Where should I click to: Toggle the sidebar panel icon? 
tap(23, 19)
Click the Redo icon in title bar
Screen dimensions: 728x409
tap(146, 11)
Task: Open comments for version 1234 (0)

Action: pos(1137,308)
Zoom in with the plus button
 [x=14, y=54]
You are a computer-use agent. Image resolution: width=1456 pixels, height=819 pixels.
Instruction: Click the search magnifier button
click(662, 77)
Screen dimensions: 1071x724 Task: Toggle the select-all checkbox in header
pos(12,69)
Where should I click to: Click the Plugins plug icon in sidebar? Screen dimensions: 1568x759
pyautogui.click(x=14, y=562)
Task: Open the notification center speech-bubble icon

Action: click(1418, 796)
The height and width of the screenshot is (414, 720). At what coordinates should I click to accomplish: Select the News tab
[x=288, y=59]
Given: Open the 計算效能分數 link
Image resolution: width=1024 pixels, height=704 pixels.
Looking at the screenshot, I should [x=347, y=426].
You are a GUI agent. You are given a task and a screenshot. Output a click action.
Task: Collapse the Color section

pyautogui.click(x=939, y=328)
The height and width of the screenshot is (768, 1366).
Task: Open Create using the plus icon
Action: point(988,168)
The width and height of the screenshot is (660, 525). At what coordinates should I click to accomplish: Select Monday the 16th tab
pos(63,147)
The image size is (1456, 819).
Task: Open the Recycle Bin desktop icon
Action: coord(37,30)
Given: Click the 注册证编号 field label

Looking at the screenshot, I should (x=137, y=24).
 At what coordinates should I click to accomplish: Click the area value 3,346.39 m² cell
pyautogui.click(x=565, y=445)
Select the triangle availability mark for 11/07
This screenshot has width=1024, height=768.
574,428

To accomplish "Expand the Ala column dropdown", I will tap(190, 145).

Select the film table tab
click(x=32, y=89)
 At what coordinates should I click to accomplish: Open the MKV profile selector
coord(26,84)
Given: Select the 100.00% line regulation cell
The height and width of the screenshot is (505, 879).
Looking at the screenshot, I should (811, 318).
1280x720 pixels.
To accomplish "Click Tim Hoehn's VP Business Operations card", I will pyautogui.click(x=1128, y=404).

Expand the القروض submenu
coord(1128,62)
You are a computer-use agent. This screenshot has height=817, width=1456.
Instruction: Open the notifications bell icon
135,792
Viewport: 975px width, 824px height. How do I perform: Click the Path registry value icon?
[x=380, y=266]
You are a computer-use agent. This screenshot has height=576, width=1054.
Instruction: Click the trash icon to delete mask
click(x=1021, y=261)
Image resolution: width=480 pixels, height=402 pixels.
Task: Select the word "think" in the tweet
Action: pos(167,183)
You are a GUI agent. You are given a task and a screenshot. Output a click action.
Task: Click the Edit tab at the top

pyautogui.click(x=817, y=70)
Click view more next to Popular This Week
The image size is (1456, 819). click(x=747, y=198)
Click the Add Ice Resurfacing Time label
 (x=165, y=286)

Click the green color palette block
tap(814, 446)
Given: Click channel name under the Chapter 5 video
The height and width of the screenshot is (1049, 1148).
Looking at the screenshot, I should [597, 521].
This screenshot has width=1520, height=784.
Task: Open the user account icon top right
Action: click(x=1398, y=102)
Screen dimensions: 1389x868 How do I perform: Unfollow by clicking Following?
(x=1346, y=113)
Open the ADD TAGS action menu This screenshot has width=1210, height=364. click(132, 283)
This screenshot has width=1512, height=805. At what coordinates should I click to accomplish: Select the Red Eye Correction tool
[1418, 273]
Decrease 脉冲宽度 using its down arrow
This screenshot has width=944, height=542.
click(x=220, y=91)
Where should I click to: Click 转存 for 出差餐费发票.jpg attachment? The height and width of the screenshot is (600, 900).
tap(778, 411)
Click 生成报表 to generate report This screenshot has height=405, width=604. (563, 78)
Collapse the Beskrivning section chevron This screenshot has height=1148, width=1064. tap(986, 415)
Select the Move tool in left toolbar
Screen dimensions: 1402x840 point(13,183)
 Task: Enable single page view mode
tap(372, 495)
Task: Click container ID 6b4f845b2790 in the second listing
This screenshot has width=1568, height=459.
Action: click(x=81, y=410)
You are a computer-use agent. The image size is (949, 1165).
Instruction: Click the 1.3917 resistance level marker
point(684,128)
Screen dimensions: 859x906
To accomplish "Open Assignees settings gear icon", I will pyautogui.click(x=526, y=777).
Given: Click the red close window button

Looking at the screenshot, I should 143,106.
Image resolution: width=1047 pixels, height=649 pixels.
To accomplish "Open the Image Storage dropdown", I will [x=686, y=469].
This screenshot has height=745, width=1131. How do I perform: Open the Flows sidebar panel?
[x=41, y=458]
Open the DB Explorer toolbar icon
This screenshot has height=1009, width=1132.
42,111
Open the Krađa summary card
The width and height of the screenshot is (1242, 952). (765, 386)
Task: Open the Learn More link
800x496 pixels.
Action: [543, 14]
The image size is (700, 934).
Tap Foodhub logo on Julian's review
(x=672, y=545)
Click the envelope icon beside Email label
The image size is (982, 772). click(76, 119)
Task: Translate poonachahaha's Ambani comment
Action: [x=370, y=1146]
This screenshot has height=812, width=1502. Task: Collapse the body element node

■ GIVEN INSTRUCTION ■
Copy all of the lines above word for word.

■ TASK OUTPUT ■
Where should I click to: Toggle the sidebar panel icon? 
tap(23, 19)
Click the Redo icon in title bar
Screen dimensions: 728x409
tap(146, 11)
Task: Open comments for version 1234 (0)

Action: pos(1137,308)
Zoom in with the plus button
 [x=14, y=54]
You are a computer-use agent. Image resolution: width=1456 pixels, height=819 pixels.
Instruction: Click the search magnifier button
click(662, 77)
Screen dimensions: 1071x724 Task: Toggle the select-all checkbox in header
pos(12,69)
Where should I click to: Click the Plugins plug icon in sidebar? Screen dimensions: 1568x759
pyautogui.click(x=14, y=562)
Task: Open the notification center speech-bubble icon

Action: click(1418, 796)
The height and width of the screenshot is (414, 720). At what coordinates should I click to accomplish: Select the News tab
[x=288, y=59]
Given: Open the 計算效能分數 link
Image resolution: width=1024 pixels, height=704 pixels.
Looking at the screenshot, I should [x=347, y=426].
You are a GUI agent. You are given a task and a screenshot. Output a click action.
Task: Collapse the Color section

pyautogui.click(x=939, y=328)
The height and width of the screenshot is (768, 1366).
Task: Open Create using the plus icon
Action: point(988,168)
The width and height of the screenshot is (660, 525). At what coordinates should I click to accomplish: Select Monday the 16th tab
pos(63,147)
The image size is (1456, 819).
Task: Open the Recycle Bin desktop icon
Action: coord(37,30)
Given: Click the 注册证编号 field label

Looking at the screenshot, I should (x=137, y=24).
 At what coordinates should I click to accomplish: Click the area value 3,346.39 m² cell
pyautogui.click(x=565, y=445)
Select the triangle availability mark for 11/07
This screenshot has width=1024, height=768.
574,428

To accomplish "Expand the Ala column dropdown", I will tap(190, 145).

Select the film table tab
click(x=32, y=89)
 At what coordinates should I click to accomplish: Open the MKV profile selector
coord(26,84)
Given: Select the 100.00% line regulation cell
The height and width of the screenshot is (505, 879).
Looking at the screenshot, I should (811, 318).
1280x720 pixels.
To accomplish "Click Tim Hoehn's VP Business Operations card", I will pyautogui.click(x=1128, y=404).

Expand the القروض submenu
coord(1128,62)
You are a computer-use agent. This screenshot has height=817, width=1456.
Instruction: Open the notifications bell icon
135,792
Viewport: 975px width, 824px height. How do I perform: Click the Path registry value icon?
[x=380, y=266]
You are a computer-use agent. This screenshot has height=576, width=1054.
Instruction: Click the trash icon to delete mask
click(x=1021, y=261)
Image resolution: width=480 pixels, height=402 pixels.
Task: Select the word "think" in the tweet
Action: pos(167,183)
You are a GUI agent. You are given a task and a screenshot. Output a click action.
Task: Click the Edit tab at the top

pyautogui.click(x=817, y=70)
Click view more next to Popular This Week
The image size is (1456, 819). click(x=747, y=198)
Click the Add Ice Resurfacing Time label
 (x=165, y=286)

Click the green color palette block
tap(814, 446)
Given: Click channel name under the Chapter 5 video
The height and width of the screenshot is (1049, 1148).
Looking at the screenshot, I should [597, 521].
This screenshot has width=1520, height=784.
Task: Open the user account icon top right
Action: click(x=1398, y=102)
Screen dimensions: 1389x868 How do I perform: Unfollow by clicking Following?
(x=1346, y=113)
Open the ADD TAGS action menu This screenshot has width=1210, height=364. click(132, 283)
This screenshot has width=1512, height=805. At what coordinates should I click to accomplish: Select the Red Eye Correction tool
[1418, 273]
Decrease 脉冲宽度 using its down arrow
This screenshot has width=944, height=542.
click(x=220, y=91)
Where should I click to: Click 转存 for 出差餐费发票.jpg attachment? The height and width of the screenshot is (600, 900).
tap(778, 411)
Click 生成报表 to generate report This screenshot has height=405, width=604. (563, 78)
Collapse the Beskrivning section chevron This screenshot has height=1148, width=1064. tap(986, 415)
Select the Move tool in left toolbar
Screen dimensions: 1402x840 point(13,183)
 Task: Enable single page view mode
tap(372, 495)
Task: Click container ID 6b4f845b2790 in the second listing
This screenshot has width=1568, height=459.
Action: click(x=81, y=410)
You are a computer-use agent. The image size is (949, 1165).
Instruction: Click the 1.3917 resistance level marker
point(684,128)
Screen dimensions: 859x906
To accomplish "Open Assignees settings gear icon", I will pyautogui.click(x=526, y=777).
Given: Click the red close window button

Looking at the screenshot, I should 143,106.
Image resolution: width=1047 pixels, height=649 pixels.
To accomplish "Open the Image Storage dropdown", I will [x=686, y=469].
This screenshot has height=745, width=1131. How do I perform: Open the Flows sidebar panel?
[x=41, y=458]
Open the DB Explorer toolbar icon
This screenshot has height=1009, width=1132.
42,111
Open the Krađa summary card
The width and height of the screenshot is (1242, 952). (765, 386)
Task: Open the Learn More link
800x496 pixels.
Action: [543, 14]
The image size is (700, 934).
Tap Foodhub logo on Julian's review
(x=672, y=545)
Click the envelope icon beside Email label
The image size is (982, 772). click(76, 119)
Task: Translate poonachahaha's Ambani comment
Action: [x=370, y=1146]
This screenshot has height=812, width=1502. Task: Collapse the body element node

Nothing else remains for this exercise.